• [Written request]
Duplicate the records verbatim, everything from the line containing "Where should I" down to the line containing "click(81, 486)", with both of those lines included. Omit the pictures from your answer.

## Start Information provided

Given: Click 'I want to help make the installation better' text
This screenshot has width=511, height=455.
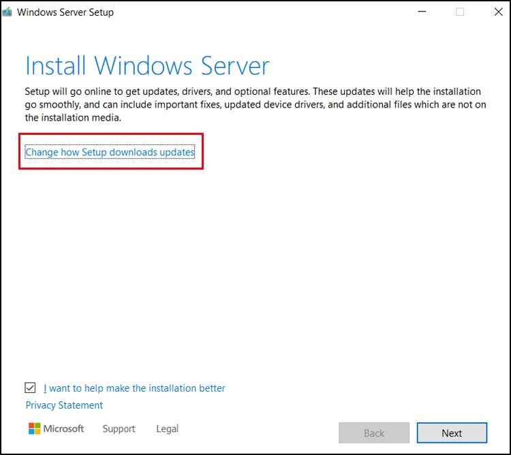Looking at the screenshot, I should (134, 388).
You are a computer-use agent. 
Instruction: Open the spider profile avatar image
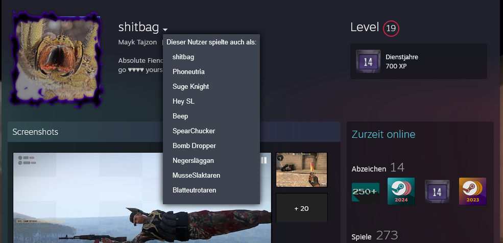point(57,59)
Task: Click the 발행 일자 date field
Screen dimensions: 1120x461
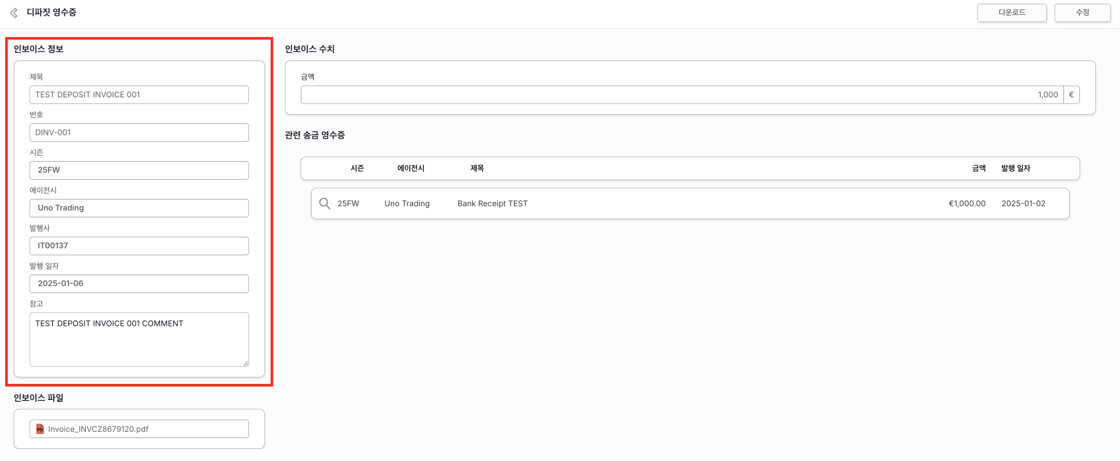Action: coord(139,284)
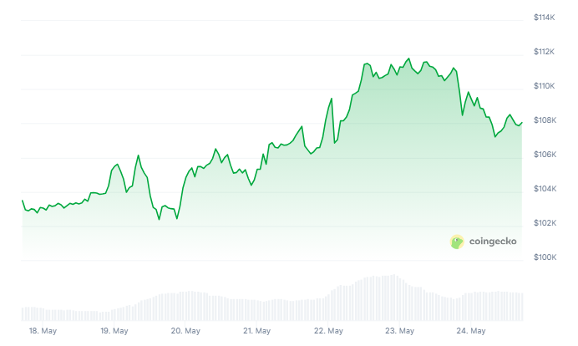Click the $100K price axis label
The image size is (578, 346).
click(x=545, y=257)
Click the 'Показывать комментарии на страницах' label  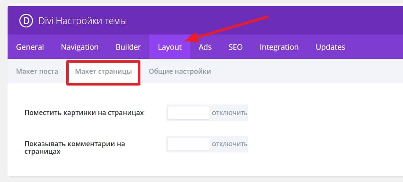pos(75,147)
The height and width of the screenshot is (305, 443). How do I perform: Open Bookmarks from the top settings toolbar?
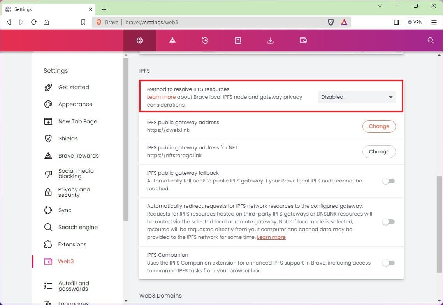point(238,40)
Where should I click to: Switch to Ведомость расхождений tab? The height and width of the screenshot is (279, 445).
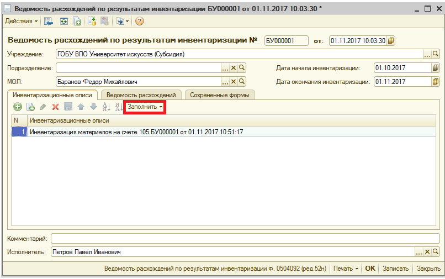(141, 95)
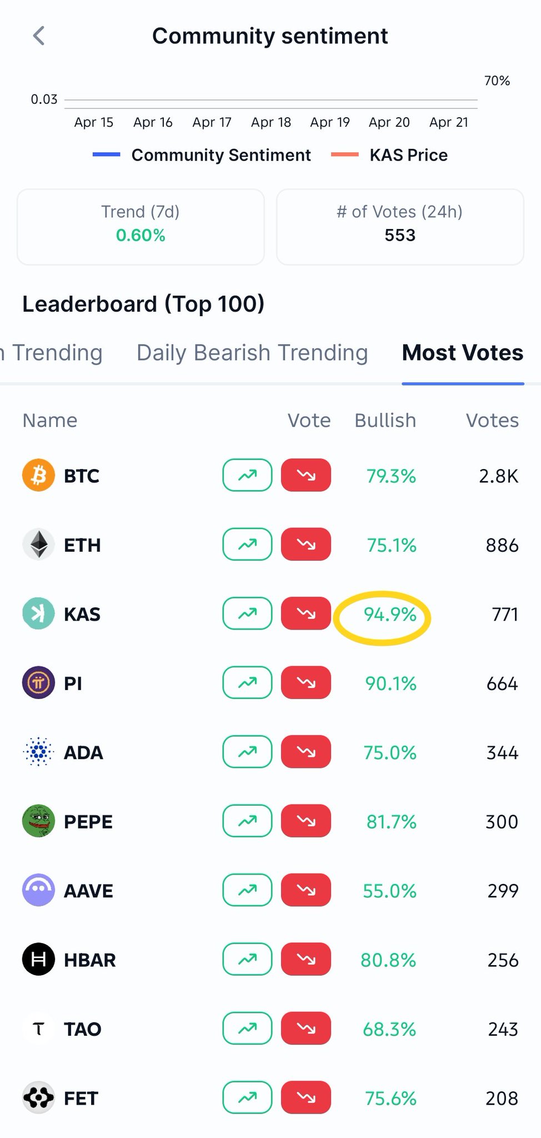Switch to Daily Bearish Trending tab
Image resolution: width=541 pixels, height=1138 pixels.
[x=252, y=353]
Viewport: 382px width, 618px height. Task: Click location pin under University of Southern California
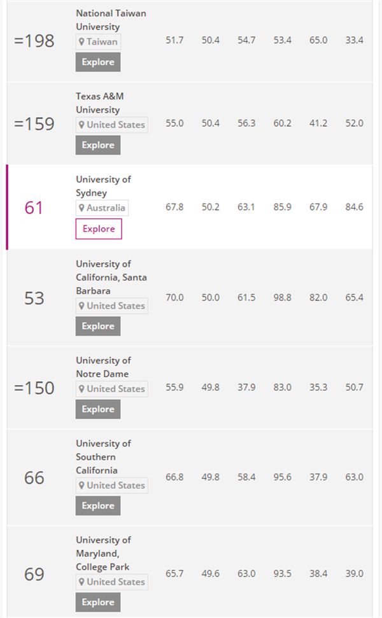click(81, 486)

## End Information provided
## Start Information provided

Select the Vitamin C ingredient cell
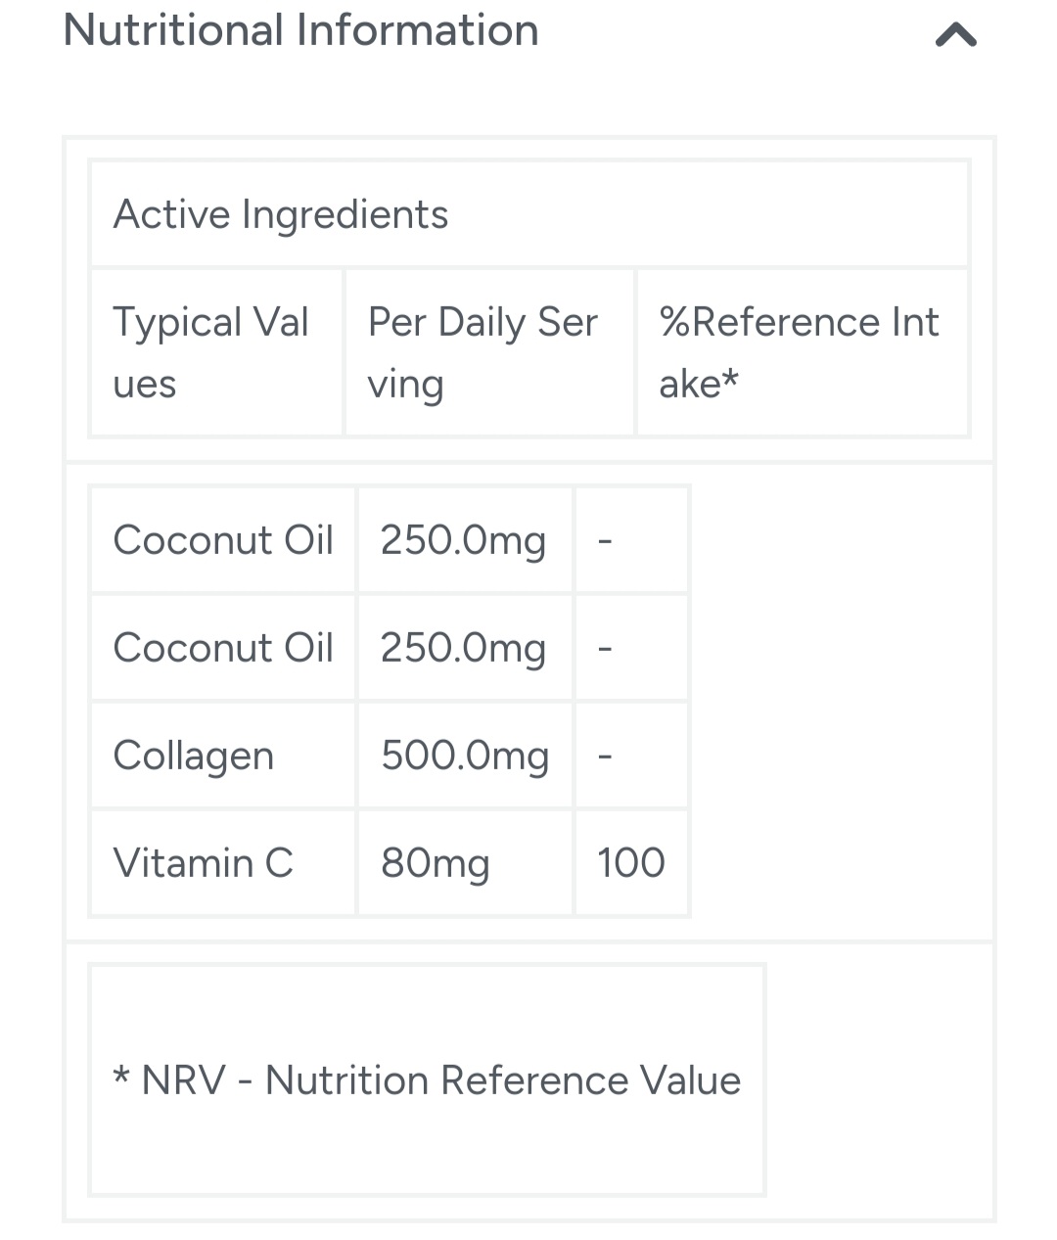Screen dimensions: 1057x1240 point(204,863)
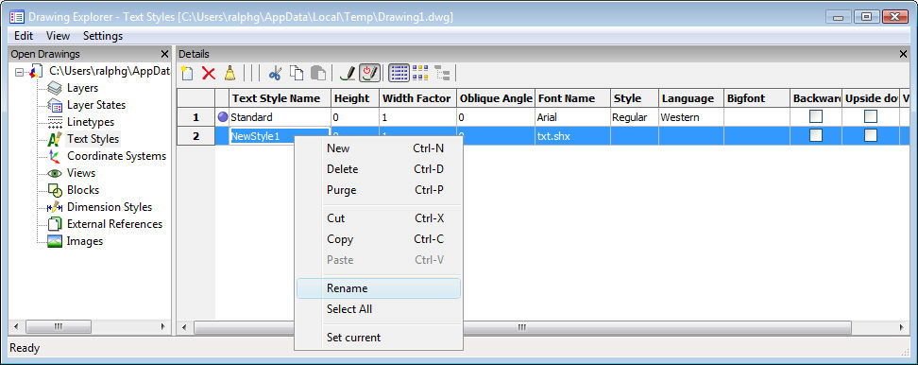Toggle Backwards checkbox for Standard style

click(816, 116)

## End Information provided
## Start Information provided

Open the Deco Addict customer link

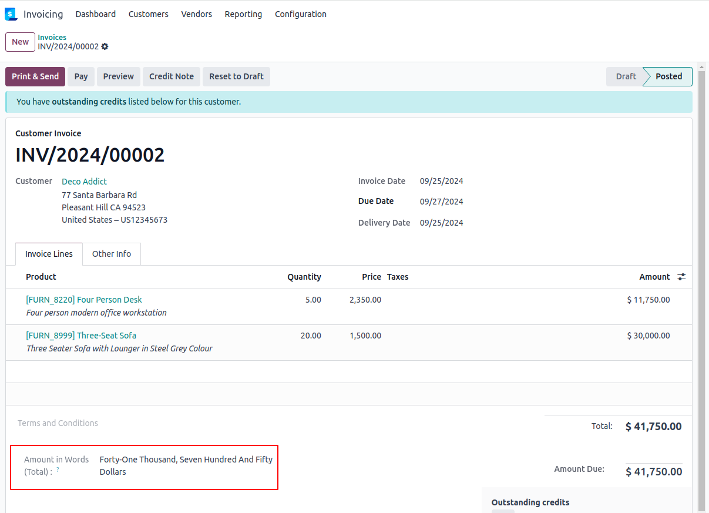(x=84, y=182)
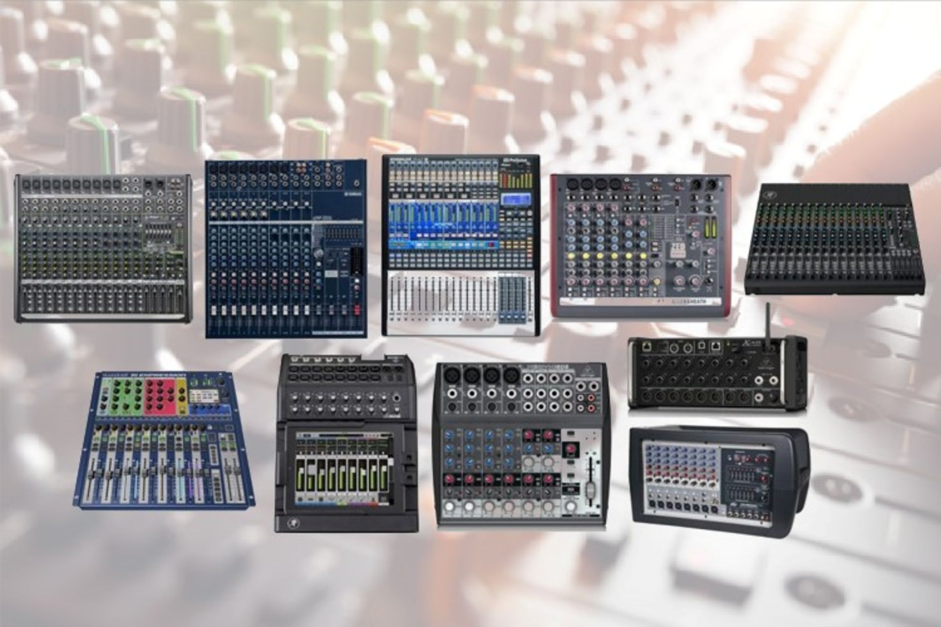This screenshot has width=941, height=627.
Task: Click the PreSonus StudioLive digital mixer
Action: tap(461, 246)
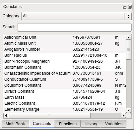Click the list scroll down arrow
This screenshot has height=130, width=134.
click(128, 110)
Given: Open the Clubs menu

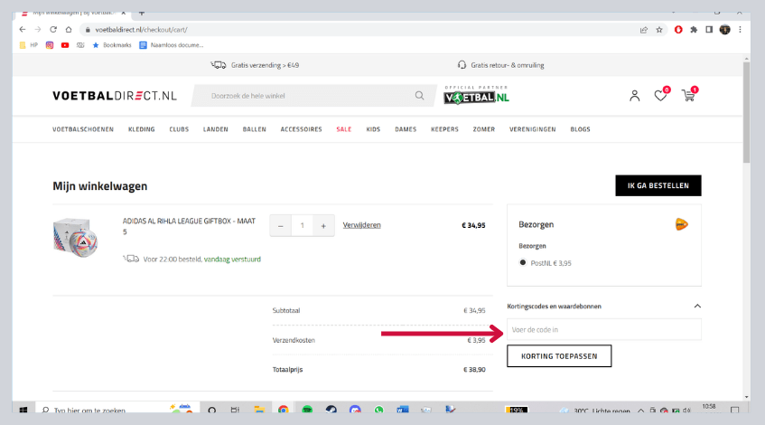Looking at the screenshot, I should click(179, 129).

## End Information provided

• [Task response]
Where should I click to: Switch to Ведомость расхождений tab? The height and width of the screenshot is (279, 445).
(141, 95)
Switch to Daily Bearish Trending tab
Image resolution: width=541 pixels, height=1138 pixels.
[x=252, y=353]
Viewport: 382px width, 618px height. Task: Click location pin under University of Southern California
click(81, 486)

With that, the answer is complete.